**What to work on:**
Lines of the listing below that contain the string "screenshot" are to be returned.

**Provided material:**
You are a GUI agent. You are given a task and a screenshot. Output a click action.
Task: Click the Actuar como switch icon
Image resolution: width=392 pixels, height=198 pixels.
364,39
==
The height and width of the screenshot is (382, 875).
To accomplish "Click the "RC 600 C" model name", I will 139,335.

**Completed exercise:**
You are a GUI agent. You are given a task and a screenshot. Output a click action.
The height and width of the screenshot is (382, 875).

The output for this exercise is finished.